Users would be required to blink and tilt their heads to indicate that they are a real living human being and not just a previously scanned photograph.

According to CNN, Amazon is experimenting with this new technology in hopes that it can not only reduce fraud but also create a better user experience:

“(It) can require the user to turn away from friends or co-workers when entering a password, which can be awkward or embarrassing in many situations.”

Right, ’cause turning away from friends and co-workers to pout for the camera is way less embarrassing.

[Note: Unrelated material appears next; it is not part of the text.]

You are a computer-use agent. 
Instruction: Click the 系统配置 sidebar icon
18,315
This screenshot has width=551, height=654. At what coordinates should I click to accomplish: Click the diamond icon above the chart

This could potentially put a spanner in the works for employees who like to do some online shopping in the middle of their working day. Or better still, produce hilarious situations in which Sarah from Accounts looks around furtively before tilting her head to the left, blinking three times and then giving her webcam a big cheesy smile.

Cue: all the boys in her department thinking that flirty grin was intended for them and planning to ask her out…

[ad_bb1]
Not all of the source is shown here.